A Dra. Bridget McIlwee, enquanto treinava no Texas, encontrou um paciente sem histórico de viagens que havia contraído leishmaniose. Num estudo de 2018, ela descobriu que uma percentagem significativa dos casos no Texas ao longo de uma década tinha pacientes sem histórico de viagens internacionais nos 10 anos anteriores.
Contudo, muito poucos destes casos diagnosticados foram notificados às autoridades de saúde, enfatizando a necessidade de um mecanismo nacional de notificação.
Leishmaniose visceral
Uma grande revelação do estudo é o papel dos cães na transmissão da doença. A leishmaniose visceral, uma forma mais grave, pode se espalhar nas populações locais de insetos a partir de cães importados.

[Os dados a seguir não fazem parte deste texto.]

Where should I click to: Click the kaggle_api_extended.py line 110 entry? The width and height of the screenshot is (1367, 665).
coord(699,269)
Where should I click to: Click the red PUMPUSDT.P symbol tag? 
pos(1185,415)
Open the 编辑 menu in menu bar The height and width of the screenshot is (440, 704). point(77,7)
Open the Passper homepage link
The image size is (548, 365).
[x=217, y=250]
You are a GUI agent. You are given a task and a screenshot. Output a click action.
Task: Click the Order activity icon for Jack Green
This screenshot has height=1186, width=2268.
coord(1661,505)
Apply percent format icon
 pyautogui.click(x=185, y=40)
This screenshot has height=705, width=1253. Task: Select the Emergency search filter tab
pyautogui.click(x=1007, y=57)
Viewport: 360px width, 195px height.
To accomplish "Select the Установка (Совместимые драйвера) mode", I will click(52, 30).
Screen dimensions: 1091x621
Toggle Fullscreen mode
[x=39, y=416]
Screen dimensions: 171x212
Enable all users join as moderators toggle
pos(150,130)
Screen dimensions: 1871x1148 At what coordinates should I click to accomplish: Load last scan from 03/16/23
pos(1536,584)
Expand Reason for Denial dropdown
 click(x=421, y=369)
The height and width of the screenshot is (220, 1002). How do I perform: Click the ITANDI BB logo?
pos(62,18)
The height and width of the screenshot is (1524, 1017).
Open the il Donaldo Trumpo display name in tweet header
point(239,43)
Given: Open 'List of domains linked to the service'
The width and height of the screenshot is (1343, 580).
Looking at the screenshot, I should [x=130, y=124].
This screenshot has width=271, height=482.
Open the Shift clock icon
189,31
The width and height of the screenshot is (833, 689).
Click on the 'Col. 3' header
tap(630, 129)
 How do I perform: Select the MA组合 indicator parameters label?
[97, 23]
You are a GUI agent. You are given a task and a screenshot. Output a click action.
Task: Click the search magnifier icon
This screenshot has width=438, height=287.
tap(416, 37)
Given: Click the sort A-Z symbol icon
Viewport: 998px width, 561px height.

Também transmitida por picadas de mosquitos-pólvora, a leishmaniose visceral está associada a um parasita relacionado (Leishmania infantum). Esta doença afeta os órgãos e mata milhares de pessoas todos os anos em regiões onde o parasita se desenvolve.
Implicações do estudo
Embora não exista vacina humana para a leishmaniose, as vacinas para cães estão acessíveis na Europa e no Brasil. O objetivo é reforçar os rastreios nos portos de entrada.
O Dr. Vitaliano Cama é consultor sênior da Divisão de Doenças Parasitárias e Malária do CDC e esteve intimamente envolvido no estudo.
“Vários fatores podem estar contribuindo para o aumento do número de casos de leishmaniose cutânea enviados ao CDC para testes”, disse o Dr. Cama.
“Entre elas está a especulação de que as mudanças nas condições climáticas podem levar a ambientes adequados para a sobrevivência e reprodução dos flebotomíneos, e isso poderia permitir o surgimento da transmissão da leishmaniose em novas áreas.”
“Ainda há muitas dúvidas sobre para onde esta doença está indo e por quê.”
A pesquisa, liderada pelo cientista do CDC Marcos de Almeida, está publicada na revista Jornal Americano de Medicina Tropical e Higiene.